#### Acción requerida 1:
Indique si cada afirmación concuerda con el pasaje sobre la velocidad de nuestro tiempo y responda sí o no, citando literalmente las palabras del pasaje que lo deciden: (a) según el texto, la televisión ya ha sido superada por Internet entre los ciudadanos; (b) las cuñas publicitarias de radio duran quince o treinta segundos; (c) el estudio de Jupiter Research encuestó a diez mil personas.
#### Acción requerida 2:
Transcriba sin alteraciones el fragmento del pasaje sobre la velocidad de nuestro tiempo que va desde "La proliferación de" hasta "de sus logos.", ambos incluidos.

#### Pasaje:
·····
Entonces ¿por qué no se lee? ¿Qué dificulta a las personas su entrega a la relación íntima y exclusiva que vincula a un sujeto con otro a través de la creación del uno y el interés del otro? Parece como si el ritmo necesario para su práctica tropezara estrepitosamente con los que imponen los tiempos que vivimos.

Son tiempos de celeridad. Todo sucede con rapidez. Las noticias no duran nada: cuando un suceso salta a los medios apenas transcurren días –horas, a veces- hasta quedar en una burbuja de olvido que se debilita y desaparece sin rastro. La premura trasciende a la información e infecta también a la propia naturaleza de los canales. Las cinco mil personas del Reino Unido, Alemania, Italia y España encuestadas para un estudio de Jupiter Research publicado por Financial Times, dan cuenta de un cambio fundamental que, por otra parte, se veía venir: Internet ha adelantado ya a los periódicos y a las revistas como principal fuente para los lectores europeos. Pero la televisión resiste los embates del ritmo binario del ordenador, al menos para una ciudadanía que le dedica el triple de atención que a la red. La palabra está en crisis, y la que sobrevive lo hace a costa de su sometimiento a la lógica del “hipertexto” para adecuarla a la premura inconsistente del momento.

La velocidad es la clave de nuestro tiempo y transpira por todos los poros de la existencia. Las noticias no duran nada; un artículo es efímero; lo audiovisual se impone por su contundente evidencia, por la fuerza de sus impresiones, por la simpleza de sus códigos, pero sobre todo por ser mucho más rápida. Los bienes tangibles tampoco se liberan del virus de la impaciencia. Los coches de una sola marca se fabrican a razón de miles de unidades diarias. Entre el diseño de un producto y su exposición en los puntos de venta, no transcurren más que unos pocos días. Fabricar es un simple trámite en la apabullada carrera por llegar antes que otros al mercado.

Internet ha dado velocidad a las compras, a las consultas y a la comunicación entre las personas. Los diccionarios están al borde del exilio absoluto de las estanterías. Las cartas personales están a un paso de la extinción y quizá no pase mucho tiempo para descubrir que los niños aprenden a manejar un teclado alfanumérico antes que el lápiz. La caligrafía se borra de la realidad como las fotos antiguas pierden la nitidez de los gestos retratados, y con ella se va la emoción de recibir un sobre con la dirección manuscrita por una mano conocida.

Una crónica en radio dura lo que tarda su lectura. Después no queda nada; si acaso el eco singular de sus palabras en la mente de algún oyente que haya prestado atención, pero incuso ese eco es inmediatamente invadido por la cuña publicitaria que al ritmo de quince o treinta segundos –no hay tiempo para más- bombardea también a lomos de las ondas.

La proliferación de tiendas lo aproxima todo haciendo fácil -o sea, rápido- comprar. La infinidad de productos y su universal validez para cualquier deseo o necesidad reduce el tiempo de su elección. Entre tanta oferta, se tarda menos en elegir. La abundancia relaja los criterios porque la comparación se hace imposible, y son las marcas las que logran la rendición del consumidor ante la credibilidad de sus logos.

Por eso la sociedad es móvil: no hay oportunidad de detenerse. Y a la vez, por eso la vida tiene esta textura apresurada: se ha convertido en móvil. Otra vez el huevo y la gallina. Lo cierto es que la movilidad lo hace todo frenético. La telefonía de bolsillo, los ordenadores portátiles, los asistentes digitales, la aviación comercial, la alta velocidad ferroviaria, las tarjetas de crédito y débito mundial… todo permite combinar desplazamiento y acción: el binomio de una sociedad acuciada por su propia celeridad, cuya incógnita aún está por despejarse.

La vida va rápida. Por eso no se pasea: requiere tiempo. Por eso no se escucha: es más inmediato responder que recibir el contenido del pensamiento de otro. Por eso se imponen los pre-cocinados: la calidad y la calidez de una comida sucumbe ante la agilidad del microondas.
·····
#### Material disponible:
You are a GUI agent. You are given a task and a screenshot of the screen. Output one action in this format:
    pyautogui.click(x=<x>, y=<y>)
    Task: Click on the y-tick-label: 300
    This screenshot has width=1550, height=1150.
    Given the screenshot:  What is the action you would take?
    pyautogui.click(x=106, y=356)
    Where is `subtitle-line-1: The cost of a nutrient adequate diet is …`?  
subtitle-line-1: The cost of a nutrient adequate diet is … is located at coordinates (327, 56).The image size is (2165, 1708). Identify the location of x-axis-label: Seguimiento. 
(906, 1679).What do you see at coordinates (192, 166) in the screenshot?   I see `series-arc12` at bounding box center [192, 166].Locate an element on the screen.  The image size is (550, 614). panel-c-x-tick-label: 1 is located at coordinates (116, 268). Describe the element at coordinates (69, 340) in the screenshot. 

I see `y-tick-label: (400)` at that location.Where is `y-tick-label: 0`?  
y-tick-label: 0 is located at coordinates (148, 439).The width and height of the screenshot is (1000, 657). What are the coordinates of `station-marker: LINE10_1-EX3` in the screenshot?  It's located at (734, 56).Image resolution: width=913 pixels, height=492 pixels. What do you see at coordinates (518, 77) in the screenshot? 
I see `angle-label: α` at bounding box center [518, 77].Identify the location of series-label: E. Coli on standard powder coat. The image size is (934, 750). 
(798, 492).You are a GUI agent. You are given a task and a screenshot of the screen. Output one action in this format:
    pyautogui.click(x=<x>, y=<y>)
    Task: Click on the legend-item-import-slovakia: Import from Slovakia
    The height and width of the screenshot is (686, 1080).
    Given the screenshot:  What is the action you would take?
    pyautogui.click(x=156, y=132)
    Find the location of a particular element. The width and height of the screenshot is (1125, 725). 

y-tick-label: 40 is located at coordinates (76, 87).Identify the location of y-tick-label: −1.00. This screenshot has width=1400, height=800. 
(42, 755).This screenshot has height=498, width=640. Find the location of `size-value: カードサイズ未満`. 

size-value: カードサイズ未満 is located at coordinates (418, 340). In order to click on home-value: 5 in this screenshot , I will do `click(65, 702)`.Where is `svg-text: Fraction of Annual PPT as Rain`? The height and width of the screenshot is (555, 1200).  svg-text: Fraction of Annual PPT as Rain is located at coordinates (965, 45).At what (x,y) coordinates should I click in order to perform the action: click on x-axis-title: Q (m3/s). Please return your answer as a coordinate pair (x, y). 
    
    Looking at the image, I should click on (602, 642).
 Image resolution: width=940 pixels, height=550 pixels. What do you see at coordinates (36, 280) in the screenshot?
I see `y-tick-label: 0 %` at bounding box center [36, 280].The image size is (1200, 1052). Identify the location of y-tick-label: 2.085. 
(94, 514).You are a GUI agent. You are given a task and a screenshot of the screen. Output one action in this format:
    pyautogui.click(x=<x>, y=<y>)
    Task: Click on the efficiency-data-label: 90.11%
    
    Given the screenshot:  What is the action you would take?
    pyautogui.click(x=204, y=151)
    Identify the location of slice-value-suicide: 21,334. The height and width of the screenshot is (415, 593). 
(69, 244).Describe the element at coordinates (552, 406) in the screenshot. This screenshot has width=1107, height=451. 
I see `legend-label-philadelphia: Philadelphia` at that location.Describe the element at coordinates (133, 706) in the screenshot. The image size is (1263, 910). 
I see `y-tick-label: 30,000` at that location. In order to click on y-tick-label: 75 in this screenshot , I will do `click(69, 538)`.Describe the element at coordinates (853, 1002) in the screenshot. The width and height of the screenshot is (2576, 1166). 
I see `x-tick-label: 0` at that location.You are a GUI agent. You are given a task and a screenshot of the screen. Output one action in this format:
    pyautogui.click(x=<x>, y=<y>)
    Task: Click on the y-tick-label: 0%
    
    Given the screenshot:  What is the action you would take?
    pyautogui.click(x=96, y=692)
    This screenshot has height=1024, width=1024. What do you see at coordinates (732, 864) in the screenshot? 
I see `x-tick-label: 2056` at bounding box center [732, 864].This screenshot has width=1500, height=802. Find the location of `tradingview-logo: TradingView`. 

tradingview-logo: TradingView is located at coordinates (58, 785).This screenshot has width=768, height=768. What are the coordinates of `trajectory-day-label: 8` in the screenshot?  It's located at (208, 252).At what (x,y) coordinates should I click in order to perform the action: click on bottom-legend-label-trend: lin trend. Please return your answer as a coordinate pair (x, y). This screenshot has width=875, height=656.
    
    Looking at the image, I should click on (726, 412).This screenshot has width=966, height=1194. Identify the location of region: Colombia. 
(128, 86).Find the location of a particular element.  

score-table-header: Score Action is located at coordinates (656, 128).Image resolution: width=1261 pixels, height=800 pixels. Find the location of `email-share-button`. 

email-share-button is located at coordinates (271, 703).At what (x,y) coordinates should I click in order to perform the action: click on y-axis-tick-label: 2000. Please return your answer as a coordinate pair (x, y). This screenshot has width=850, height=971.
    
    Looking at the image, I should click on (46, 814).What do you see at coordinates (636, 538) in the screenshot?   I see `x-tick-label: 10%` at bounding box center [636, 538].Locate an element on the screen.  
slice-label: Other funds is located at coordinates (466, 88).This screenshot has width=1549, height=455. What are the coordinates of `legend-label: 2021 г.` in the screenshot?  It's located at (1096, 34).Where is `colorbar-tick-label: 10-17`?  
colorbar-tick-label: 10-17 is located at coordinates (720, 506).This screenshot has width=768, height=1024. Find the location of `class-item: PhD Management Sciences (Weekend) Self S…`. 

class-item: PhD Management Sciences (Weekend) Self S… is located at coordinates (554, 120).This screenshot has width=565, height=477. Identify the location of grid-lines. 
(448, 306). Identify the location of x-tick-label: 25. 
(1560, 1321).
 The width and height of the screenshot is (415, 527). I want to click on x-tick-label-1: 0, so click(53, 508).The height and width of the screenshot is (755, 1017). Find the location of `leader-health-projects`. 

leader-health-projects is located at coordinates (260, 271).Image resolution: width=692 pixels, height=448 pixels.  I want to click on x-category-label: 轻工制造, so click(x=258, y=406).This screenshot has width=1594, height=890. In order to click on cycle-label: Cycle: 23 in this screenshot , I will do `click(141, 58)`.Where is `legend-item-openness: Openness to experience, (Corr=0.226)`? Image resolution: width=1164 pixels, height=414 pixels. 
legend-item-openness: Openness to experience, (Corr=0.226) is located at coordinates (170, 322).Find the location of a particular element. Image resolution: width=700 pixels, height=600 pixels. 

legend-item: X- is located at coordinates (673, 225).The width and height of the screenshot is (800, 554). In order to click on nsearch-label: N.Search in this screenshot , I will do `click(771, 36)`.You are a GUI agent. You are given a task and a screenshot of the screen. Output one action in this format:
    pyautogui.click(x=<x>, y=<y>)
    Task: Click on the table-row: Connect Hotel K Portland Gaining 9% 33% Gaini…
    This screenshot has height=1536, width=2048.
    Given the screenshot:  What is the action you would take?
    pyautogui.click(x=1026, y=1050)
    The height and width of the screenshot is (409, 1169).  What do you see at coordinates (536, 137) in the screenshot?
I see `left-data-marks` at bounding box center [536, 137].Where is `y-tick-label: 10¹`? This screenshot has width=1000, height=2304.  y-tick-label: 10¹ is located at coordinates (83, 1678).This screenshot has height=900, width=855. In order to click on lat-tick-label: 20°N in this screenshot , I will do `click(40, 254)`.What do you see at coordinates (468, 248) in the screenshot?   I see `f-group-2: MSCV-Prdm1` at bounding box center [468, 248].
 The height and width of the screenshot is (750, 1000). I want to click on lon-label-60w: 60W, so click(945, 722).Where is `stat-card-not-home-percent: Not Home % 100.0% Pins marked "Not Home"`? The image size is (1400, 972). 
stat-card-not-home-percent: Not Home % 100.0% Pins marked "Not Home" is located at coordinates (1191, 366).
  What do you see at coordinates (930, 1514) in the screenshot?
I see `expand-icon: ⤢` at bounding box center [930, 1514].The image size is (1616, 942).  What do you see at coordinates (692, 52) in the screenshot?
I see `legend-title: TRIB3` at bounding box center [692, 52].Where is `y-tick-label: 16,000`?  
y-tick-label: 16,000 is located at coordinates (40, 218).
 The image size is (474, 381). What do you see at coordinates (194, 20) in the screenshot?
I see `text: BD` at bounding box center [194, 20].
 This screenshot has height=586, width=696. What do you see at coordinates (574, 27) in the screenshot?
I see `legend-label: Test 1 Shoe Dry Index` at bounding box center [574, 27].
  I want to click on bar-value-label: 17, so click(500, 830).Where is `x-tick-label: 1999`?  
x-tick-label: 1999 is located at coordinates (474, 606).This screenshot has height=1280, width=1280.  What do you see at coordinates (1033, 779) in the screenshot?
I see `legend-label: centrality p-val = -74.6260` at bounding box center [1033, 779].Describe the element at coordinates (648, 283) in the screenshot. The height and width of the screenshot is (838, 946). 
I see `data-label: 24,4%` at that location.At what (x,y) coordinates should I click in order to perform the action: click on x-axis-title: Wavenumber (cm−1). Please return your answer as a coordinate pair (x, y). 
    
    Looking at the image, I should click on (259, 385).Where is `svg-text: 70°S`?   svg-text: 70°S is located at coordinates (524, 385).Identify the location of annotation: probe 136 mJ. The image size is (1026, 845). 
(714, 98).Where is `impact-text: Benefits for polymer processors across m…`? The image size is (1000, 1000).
·····
#### Su solución 1:
(a) No: «Pero la televisión resiste los embates del ritmo binario del ordenador, al menos para una ciudadanía que le dedica el triple de atención que a la red».
(b) Sí: «la cuña publicitaria que al ritmo de quince o treinta segundos».
(c) No: «Las cinco mil personas del Reino Unido, Alemania, Italia y España encuestadas».

#### Su solución 2:
La proliferación de tiendas lo aproxima todo haciendo fácil -o sea, rápido- comprar. La infinidad de productos y su universal validez para cualquier deseo o necesidad reduce el tiempo de su elección. Entre tanta oferta, se tarda menos en elegir. La abundancia relaja los criterios porque la comparación se hace imposible, y son las marcas las que logran la rendición del consumidor ante la credibilidad de sus logos.